Sequence analysis by drug resistance database demonstrated that all HBV strains mostly belonged to the subgenotype D1 and D3, but it was not supported by tree construction, since amplified sequence was not able to discriminate between subgenotypes. Therefore, for the next step it suggested that another part of genome such as core and pre-S parts submitted for sequencing. Different genotypes of HBV possess distinct geographical distribution and among them, genotype D is the predominant strain in the Middle East (
34). The current study findings about HBV genotypes were in line with the previous reports which demonstrated that genotype D of HBV is highly predominant in Iran (
35,
36). Antiviral drug response between HBV genotypes is different and it is reported that genotype D of HBV has a lower response rate to LAM compared to the other genotypes, especially genotype A (
37). The study found M204I as the dominant mutation in all LAM resistant patients. These findings, consistent with previous studies (
38-
40), demonstrated that the most common mutation affects the highly conserved motif in the catalytic domain of the HBV P gene is M204I. Also, the virological relapse rates, genotypic resistance to LAM, was detected in 6 (46.1%) subjects after at least one year of LAM treatment that is approximately similar to those of the previous report (
24).
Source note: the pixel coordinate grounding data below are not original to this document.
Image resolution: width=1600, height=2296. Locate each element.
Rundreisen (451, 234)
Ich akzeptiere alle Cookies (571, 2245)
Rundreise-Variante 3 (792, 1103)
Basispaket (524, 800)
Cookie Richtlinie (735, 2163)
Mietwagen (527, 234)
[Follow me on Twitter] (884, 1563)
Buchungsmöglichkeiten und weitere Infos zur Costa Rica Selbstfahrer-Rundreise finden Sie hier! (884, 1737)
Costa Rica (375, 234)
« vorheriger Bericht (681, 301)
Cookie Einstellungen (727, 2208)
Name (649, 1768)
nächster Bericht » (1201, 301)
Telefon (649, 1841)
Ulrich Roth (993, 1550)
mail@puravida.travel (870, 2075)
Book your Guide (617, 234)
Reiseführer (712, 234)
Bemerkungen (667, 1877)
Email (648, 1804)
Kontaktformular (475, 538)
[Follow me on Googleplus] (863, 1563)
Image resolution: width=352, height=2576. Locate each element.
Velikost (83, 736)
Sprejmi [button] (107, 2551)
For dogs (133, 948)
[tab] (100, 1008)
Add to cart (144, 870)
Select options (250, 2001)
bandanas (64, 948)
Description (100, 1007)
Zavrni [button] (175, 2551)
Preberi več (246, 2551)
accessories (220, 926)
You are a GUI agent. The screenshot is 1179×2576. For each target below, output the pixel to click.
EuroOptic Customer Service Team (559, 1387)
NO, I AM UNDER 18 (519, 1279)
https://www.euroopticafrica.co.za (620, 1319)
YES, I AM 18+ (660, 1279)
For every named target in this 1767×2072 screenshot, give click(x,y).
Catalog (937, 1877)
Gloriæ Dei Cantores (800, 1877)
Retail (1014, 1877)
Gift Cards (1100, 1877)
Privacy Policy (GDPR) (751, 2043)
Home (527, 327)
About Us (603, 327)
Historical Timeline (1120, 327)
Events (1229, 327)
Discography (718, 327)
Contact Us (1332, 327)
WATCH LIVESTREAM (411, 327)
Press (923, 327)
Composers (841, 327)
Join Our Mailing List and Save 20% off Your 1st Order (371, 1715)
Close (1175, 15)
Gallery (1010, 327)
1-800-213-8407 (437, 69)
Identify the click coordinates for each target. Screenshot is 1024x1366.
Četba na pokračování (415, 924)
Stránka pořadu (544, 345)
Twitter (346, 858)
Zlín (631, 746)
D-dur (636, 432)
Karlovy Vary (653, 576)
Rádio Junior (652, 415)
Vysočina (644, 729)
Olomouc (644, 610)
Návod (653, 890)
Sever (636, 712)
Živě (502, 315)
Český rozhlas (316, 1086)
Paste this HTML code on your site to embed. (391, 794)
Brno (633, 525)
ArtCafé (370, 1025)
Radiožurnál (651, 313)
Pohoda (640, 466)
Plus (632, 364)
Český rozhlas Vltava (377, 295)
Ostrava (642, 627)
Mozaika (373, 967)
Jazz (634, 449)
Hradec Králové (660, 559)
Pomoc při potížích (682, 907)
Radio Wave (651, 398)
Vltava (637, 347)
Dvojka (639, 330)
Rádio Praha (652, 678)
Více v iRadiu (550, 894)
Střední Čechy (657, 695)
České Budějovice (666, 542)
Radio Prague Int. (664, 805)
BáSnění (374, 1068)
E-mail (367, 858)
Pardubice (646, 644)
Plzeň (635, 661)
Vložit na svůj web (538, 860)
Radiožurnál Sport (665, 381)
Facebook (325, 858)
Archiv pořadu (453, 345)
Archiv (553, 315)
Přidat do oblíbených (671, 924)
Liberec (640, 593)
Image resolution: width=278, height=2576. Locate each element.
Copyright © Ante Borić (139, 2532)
The current study detected no or low levels of HBsAg in the subjects undergoing LT and there was no correlation between the existence and type of antiviral drug resistance mutation and HBsAg level. It is reported that the rate of HBsAg seronegativity after 8 years of treatment with LAM in subjects undergoing LT was 88% (
41). A logical positive correlation between duration of LAM therapy and percentage of HBsAg seronegativity was reported in the literature. It means that by increasing the time of LAM therapy, the rate of HbsAg seronegativity in LT patients also increases. However, in the current study with one year of LAM treatment, the rate of HBsAg seronegativity was approximately high (69%). This may be due to the simultaneous use of HBIG with LAM that can be interfered with Ag-Ab interaction and decreases the levels of HBsAg detection (
29).
In conclusion, passive immunization of subjects with HBV infection and HBIG, treatment with nucleotide analogues, and possibly failed active vaccination of HBV infected individuals (similar to the current study due to existence of escape mutation) can favor the outgrowth of mutants (
42,
43). However, if the current study results are confirmed in larger studies, a subgroup of subjects undergoing liver transplanted with YMDD mutations could benefit from stopping the prolonged LAM therapy and replacing other effective nucleoside/tide analogs.